[Start of section]
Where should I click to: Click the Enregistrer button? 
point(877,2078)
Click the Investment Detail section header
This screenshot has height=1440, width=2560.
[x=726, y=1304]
[End of section]
**Work to complete:**
Word for word, repeat the lines from the one holding "Click the Investment Detail section header" through the last line of the entries, both included.

**Expected answer:**
Click the Investment Detail section header
This screenshot has height=1440, width=2560.
[x=726, y=1304]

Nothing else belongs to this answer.